### TASK TO CARRY OUT
Reproduce the entries that follow, exactly and in full.

(Data items)

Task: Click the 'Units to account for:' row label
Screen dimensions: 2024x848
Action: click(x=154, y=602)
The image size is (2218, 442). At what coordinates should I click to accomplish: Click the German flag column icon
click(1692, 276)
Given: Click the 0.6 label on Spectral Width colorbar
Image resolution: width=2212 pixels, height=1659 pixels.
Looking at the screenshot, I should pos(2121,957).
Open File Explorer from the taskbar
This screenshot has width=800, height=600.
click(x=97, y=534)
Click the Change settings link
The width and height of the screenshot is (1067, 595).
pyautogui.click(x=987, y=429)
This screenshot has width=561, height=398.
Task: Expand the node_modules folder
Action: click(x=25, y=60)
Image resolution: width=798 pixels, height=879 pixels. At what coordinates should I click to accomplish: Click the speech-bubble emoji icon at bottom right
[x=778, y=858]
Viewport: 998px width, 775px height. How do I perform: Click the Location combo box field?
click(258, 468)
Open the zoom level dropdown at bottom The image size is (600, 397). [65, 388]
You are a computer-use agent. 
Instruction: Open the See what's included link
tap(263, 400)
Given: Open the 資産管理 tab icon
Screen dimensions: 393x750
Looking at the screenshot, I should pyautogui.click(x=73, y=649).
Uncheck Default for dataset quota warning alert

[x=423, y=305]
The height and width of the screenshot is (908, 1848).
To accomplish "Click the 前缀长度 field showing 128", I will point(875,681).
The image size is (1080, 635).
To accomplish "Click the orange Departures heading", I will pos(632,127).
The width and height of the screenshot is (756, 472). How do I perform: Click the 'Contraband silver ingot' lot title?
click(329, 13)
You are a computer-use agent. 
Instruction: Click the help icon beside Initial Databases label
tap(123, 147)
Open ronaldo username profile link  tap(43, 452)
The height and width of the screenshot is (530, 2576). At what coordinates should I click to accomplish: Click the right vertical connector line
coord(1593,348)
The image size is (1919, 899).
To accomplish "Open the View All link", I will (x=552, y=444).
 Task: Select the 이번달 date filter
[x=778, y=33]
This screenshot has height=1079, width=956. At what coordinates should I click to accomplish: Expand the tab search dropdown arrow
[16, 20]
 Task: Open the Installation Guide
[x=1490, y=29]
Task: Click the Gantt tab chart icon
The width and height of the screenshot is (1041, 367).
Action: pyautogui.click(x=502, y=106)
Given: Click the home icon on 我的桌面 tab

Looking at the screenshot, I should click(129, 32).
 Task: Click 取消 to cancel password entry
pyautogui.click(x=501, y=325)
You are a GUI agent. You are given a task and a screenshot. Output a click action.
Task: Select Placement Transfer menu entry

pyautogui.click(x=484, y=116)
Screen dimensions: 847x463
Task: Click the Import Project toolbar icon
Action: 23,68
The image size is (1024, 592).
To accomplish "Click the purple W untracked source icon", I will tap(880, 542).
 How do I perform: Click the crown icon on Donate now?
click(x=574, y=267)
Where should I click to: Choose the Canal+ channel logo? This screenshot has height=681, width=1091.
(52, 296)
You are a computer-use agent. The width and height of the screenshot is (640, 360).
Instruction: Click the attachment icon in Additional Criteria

### WRITTEN SOLUTION
Task: Click the 'Units to account for:' row label
Screen dimensions: 2024x848
Action: click(x=154, y=602)
The image size is (2218, 442). At what coordinates should I click to accomplish: Click the German flag column icon
click(1692, 276)
Given: Click the 0.6 label on Spectral Width colorbar
Image resolution: width=2212 pixels, height=1659 pixels.
Looking at the screenshot, I should pos(2121,957).
Open File Explorer from the taskbar
This screenshot has width=800, height=600.
click(x=97, y=534)
Click the Change settings link
The width and height of the screenshot is (1067, 595).
pyautogui.click(x=987, y=429)
This screenshot has width=561, height=398.
Task: Expand the node_modules folder
Action: click(x=25, y=60)
Image resolution: width=798 pixels, height=879 pixels. At what coordinates should I click to accomplish: Click the speech-bubble emoji icon at bottom right
[x=778, y=858]
Viewport: 998px width, 775px height. How do I perform: Click the Location combo box field?
click(258, 468)
Open the zoom level dropdown at bottom The image size is (600, 397). [65, 388]
You are a computer-use agent. 
Instruction: Open the See what's included link
tap(263, 400)
Given: Open the 資産管理 tab icon
Screen dimensions: 393x750
Looking at the screenshot, I should pyautogui.click(x=73, y=649).
Uncheck Default for dataset quota warning alert

[x=423, y=305]
The height and width of the screenshot is (908, 1848).
To accomplish "Click the 前缀长度 field showing 128", I will point(875,681).
The image size is (1080, 635).
To accomplish "Click the orange Departures heading", I will pos(632,127).
The width and height of the screenshot is (756, 472). How do I perform: Click the 'Contraband silver ingot' lot title?
click(329, 13)
You are a computer-use agent. 
Instruction: Click the help icon beside Initial Databases label
tap(123, 147)
Open ronaldo username profile link  tap(43, 452)
The height and width of the screenshot is (530, 2576). At what coordinates should I click to accomplish: Click the right vertical connector line
coord(1593,348)
The image size is (1919, 899).
To accomplish "Open the View All link", I will (x=552, y=444).
 Task: Select the 이번달 date filter
[x=778, y=33]
This screenshot has height=1079, width=956. At what coordinates should I click to accomplish: Expand the tab search dropdown arrow
[16, 20]
 Task: Open the Installation Guide
[x=1490, y=29]
Task: Click the Gantt tab chart icon
The width and height of the screenshot is (1041, 367).
Action: pyautogui.click(x=502, y=106)
Given: Click the home icon on 我的桌面 tab

Looking at the screenshot, I should click(129, 32).
 Task: Click 取消 to cancel password entry
pyautogui.click(x=501, y=325)
You are a GUI agent. You are given a task and a screenshot. Output a click action.
Task: Select Placement Transfer menu entry

pyautogui.click(x=484, y=116)
Screen dimensions: 847x463
Task: Click the Import Project toolbar icon
Action: 23,68
The image size is (1024, 592).
To accomplish "Click the purple W untracked source icon", I will tap(880, 542).
 How do I perform: Click the crown icon on Donate now?
click(x=574, y=267)
Where should I click to: Choose the Canal+ channel logo? This screenshot has height=681, width=1091.
(52, 296)
You are a computer-use agent. The width and height of the screenshot is (640, 360).
Instruction: Click the attachment icon in Additional Criteria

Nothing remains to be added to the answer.